Salvia divinorum - Extraction - Method 2

Denatured Alcohol :

  1. Take approximately 30 dried leaves and crush them by hand.
  2. Put them in a mason jar soaking in 1/2 cup of denatured alcohol.
  3. Let soak for 2 hours.
  4. Decant (pour off) the alcohol into a small non-aluminum dish.
  5. Add about 5 dried crushed leaves.
  6. Set a fan to blow over the dish to speed the evaporation process.
  7. Preheat oven to 250 degrees F.
  8. Turn oven off and place dish inside the oven while it's still hot.
  9. The small amount of water absorbed by the alcohol should dry within about 15 minutes.
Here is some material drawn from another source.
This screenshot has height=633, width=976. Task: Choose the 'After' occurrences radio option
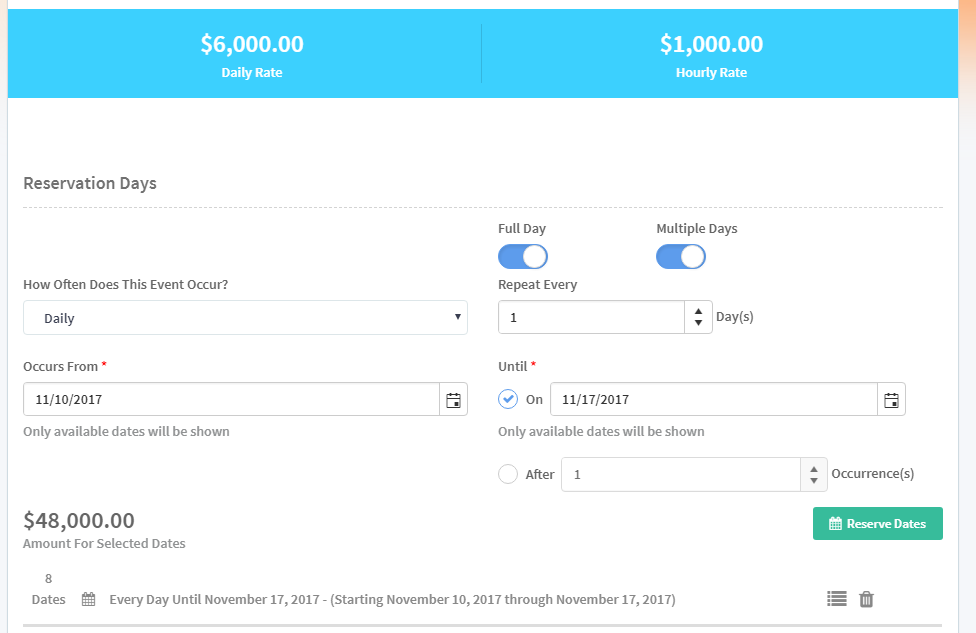click(x=508, y=474)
  10. Scrape all material from the dish with a razor blade (that's why you're not using an aluminum dish).
  11. Smoke with care.
In this method, the denatured alcohol (pure ethanol with a small amount of methanol added) seems a good alternative solvent to acetone as Valdez reported using aqueous methanol as a polar solvent to extract nonpolar hexane extracts, increasing the concentrations of salvinorin-a before using chromotographic separation to obtain the purified compound.